Dottor Mey, in che modo lo studio CLL11 si differenzia da altri studi sulla leucemia linfatica cronica (ad esempio, per quanto riguarda la popolazione di studio)?
Dottor Mey:
Lo studio CLL11 è stato progettato per i pazienti che, oltre alla CLL, presentavano comorbidità rilevanti – definite da un punteggio CIRS >6 – o una funzione renale compromessa. Si trattava quindi della controparte dello studio CLL-10, che includeva solo pazienti con un punteggio CIRS massimo di 6 punti e una funzione renale normale. Poiché la LLC, con un’età mediana di insorgenza di circa 70 anni, è tipicamente una malattia degli anziani e molti pazienti con LLC hanno malattie concomitanti clinicamente rilevanti, la popolazione di pazienti analizzata nello studio CLL11 riflette una parte rappresentativa dei pazienti con LLC nella pratica clinica quotidiana dell’oncologia ematologica.
Quali risultati dello studio CLL11 considera personalmente più rilevanti?
I risultati pubblicati in precedenza dell’analisi della fase 1 dello studio CLL11, che avevano dimostrato un chiaro vantaggio per la terapia combinata di clorambucile più anticorpo (rituximab o obinutuzumab) rispetto al solo clorambucile, erano già di grande importanza clinica. L’attuale analisi testa a testa mostra ora che la combinazione di Clb con obinutuzumab è caratterizzata da un prolungamento statisticamente significativo e clinicamente rilevante della PFS e da un miglioramento dei tassi di remissione completa (20,7% contro 7,0%) rispetto alla combinazione di RClb. Di particolare interesse, la combinazione del nuovo anticorpo obinutuzumab e della Clb aveva una probabilità significativamente maggiore di ottenere la negatività della MRD (malattia minima residua) (19,5% contro 2,6% nel midollo osseo e 37,7% contro 3,3% nel sangue periferico, rispettivamente) rispetto alla RClb, che a sua volta era associata a un esito a lungo termine più favorevole.
Quale valore concreto potrebbero avere i risultati per la pratica clinica in Svizzera a lungo termine, o per quali pazienti obinutuzumab potrebbe essere considerato come un supplemento al clorambucile (GClb) in futuro, secondo lei?
Data la superiorità dell’anticorpo obinutuzumab rispetto al rituximab in combinazione con la Clb in termini di qualità della remissione e di sopravvivenza libera da progressione, mi aspetto che obinutuzumab conquisti un posto importante nel trattamento dei pazienti affetti da LLC nella pratica clinica del futuro.
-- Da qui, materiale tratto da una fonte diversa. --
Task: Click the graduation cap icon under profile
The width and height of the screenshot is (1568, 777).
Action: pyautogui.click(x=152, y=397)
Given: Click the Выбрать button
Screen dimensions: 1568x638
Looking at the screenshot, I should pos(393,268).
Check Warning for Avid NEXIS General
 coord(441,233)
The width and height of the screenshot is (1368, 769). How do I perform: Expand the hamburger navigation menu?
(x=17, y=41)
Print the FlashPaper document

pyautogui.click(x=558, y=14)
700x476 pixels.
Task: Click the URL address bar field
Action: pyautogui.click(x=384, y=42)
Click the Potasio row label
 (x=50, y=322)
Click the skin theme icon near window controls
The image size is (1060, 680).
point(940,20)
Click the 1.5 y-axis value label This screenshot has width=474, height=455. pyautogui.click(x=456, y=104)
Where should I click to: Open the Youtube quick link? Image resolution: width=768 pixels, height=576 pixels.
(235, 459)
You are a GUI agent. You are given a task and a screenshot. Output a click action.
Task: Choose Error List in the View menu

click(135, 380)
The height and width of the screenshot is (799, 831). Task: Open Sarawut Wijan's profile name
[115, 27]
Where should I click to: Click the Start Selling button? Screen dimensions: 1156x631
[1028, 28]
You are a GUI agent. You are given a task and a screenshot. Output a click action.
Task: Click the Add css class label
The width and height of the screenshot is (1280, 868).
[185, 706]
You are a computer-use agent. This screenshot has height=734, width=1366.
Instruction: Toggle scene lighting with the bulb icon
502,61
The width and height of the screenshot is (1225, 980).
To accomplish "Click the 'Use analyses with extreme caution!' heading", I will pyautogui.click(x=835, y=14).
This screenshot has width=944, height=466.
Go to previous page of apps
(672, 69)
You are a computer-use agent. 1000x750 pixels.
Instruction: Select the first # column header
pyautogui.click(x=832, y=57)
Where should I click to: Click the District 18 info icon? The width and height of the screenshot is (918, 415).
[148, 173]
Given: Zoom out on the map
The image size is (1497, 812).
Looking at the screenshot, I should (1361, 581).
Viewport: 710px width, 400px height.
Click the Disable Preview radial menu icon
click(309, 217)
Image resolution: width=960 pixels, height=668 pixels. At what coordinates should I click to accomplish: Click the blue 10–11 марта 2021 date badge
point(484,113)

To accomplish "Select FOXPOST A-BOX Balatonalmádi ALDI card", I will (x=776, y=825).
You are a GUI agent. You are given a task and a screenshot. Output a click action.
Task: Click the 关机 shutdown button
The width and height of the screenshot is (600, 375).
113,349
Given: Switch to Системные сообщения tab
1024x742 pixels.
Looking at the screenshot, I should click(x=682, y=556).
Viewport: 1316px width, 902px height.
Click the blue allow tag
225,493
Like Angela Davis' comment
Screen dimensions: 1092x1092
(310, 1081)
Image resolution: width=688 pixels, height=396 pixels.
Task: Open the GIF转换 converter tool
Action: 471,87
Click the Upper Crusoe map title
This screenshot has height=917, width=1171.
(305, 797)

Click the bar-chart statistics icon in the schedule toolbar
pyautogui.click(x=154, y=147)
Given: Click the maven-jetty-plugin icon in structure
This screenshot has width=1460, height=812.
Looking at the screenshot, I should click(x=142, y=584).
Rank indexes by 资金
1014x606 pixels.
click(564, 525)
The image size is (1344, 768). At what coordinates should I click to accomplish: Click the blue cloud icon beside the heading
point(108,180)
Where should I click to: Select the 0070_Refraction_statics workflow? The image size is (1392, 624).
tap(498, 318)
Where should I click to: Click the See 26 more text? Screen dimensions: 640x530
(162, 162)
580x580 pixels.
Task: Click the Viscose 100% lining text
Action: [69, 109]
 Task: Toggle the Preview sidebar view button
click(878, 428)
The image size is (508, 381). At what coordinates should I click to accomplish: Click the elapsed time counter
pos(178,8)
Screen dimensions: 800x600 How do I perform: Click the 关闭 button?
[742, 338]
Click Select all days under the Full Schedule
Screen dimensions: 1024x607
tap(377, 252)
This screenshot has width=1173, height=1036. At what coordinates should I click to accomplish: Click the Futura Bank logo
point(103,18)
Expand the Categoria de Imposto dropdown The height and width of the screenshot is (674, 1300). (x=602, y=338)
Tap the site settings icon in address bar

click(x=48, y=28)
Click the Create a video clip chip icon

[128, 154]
Alla luce dei dati presentati, l’uso di questa combinazione si suggerisce naturalmente all’inizio proprio nella popolazione di pazienti e nella combinazione così come è stata studiata nello studio CLL11. Attualmente è in corso uno studio di fase IIIB in tutto il mondo – con la partecipazione di diversi centri svizzeri, tra cui l’Ospedale Cantonale dei Grigioni – che sta esaminando in modo prospettico la somministrazione di obinutuzumab anche in combinazione con altri regimi chemioterapici consolidati, sia in prima linea che in caso di recidiva.
Come valuta il profilo di sicurezza delle due combinazioni confrontate (obinutuzumab più clorambucile/rituximab più clorambucile)?
È sorprendente che l’uso del nuovo anticorpo obinutuzumab sia caratterizzato da un’incidenza significativamente più alta di reazioni correlate all’infusione rispetto al rituximab. Reazioni più gravi legate all’infusione (≥Grado 3 o 4) sono state documentate nel 20% contro il 4% dei pazienti, e tutte queste reazioni più gravi si sono verificate solo alla prima somministrazione. È importante dire che non si sono verificati decessi durante il processo. C’è anche una maggiore tossicità ematologica con la terapia di combinazione GClb rispetto alla RClb (neutropenia di ≥grado 3 e 4 nel 33% contro il 28% e trombocitopenia di ≥grado 3 e 4 nel 10% contro il 3%). Tuttavia, la maggiore incidenza di neutropenia di grado superiore non si è tradotta in una maggiore frequenza di infezioni gravi (12% contro 14%). Pertanto, la conta ematica dei pazienti trattati con GClb deve essere monitorata attentamente, soprattutto nei primi cicli di terapia.